Several accidental spills in European coastal areas have resulted in the release of different toxic compounds into the marine environment, such as heavy fuel oil type no. 6 in the "Erika" and "Prestige" oil spills and the highly toxic styrene after the loss of the "Ievoli Sun". There is a clear need to develop tools that might allow assessing the biological impact of these accidental spills on aquatic organisms. The aim of the present study was to determine the short-term effects and recovery after exposure of juvenile fish (Scophthalmus maximus) to heavy fuel oil no. 6 and styrene by using a battery of molecular, cell and tissue level biomarkers.
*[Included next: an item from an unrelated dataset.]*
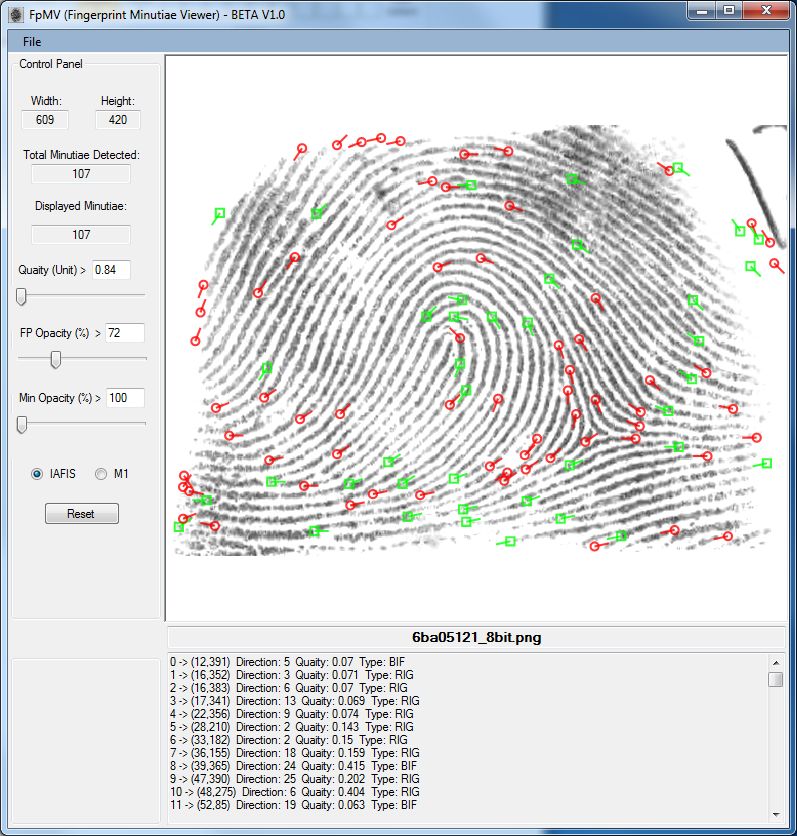Click the minutiae list scroll-down arrow
Image resolution: width=797 pixels, height=836 pixels.
[x=776, y=813]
Turbots were exposed to styrene for 7 days and to the diluted soluble fraction of the oil (10%) for 14 days, and then allowed to recover in clean seawater for the same time periods. cyp1a1 transcript was overexpressed in turbots after 3 and 14 days of exposure to heavy fuel oil, whereas ahr transcription was not modulated after heavy fuel oil and styrene exposure. ppar alpha transcription level was significantly up-regulated after 3 days of treatment with styrene. Liver activity of peroxisomal acyl-CoA oxidase (AOX) was significantly induced after 14 days of oil exposure, but it was not affected by styrene. Hepatocyte lysosomal membrane stability (LMS) was significantly reduced after exposure to both treatments, indicating that the tested compounds significantly impaired fish health. Both AOX and LMS values returned to control levels after the recovery period. No differences in gamete development were observed between fuel- or styrene- exposed fish and control fish, and vitellogenin plasma levels were low, suggesting no xenoestrogenic effects of fuel oil or styrene. While styrene did not cause any increase in the prevalence of liver histopathological alterations, prevalence of extensive cell vacuolization increased after exposure to heavy fuel oil for 14 days. In conclusion, the suite of selected biomarkers proved to be useful to determine the early impact of and recovery from exposure to tested compounds in turbot.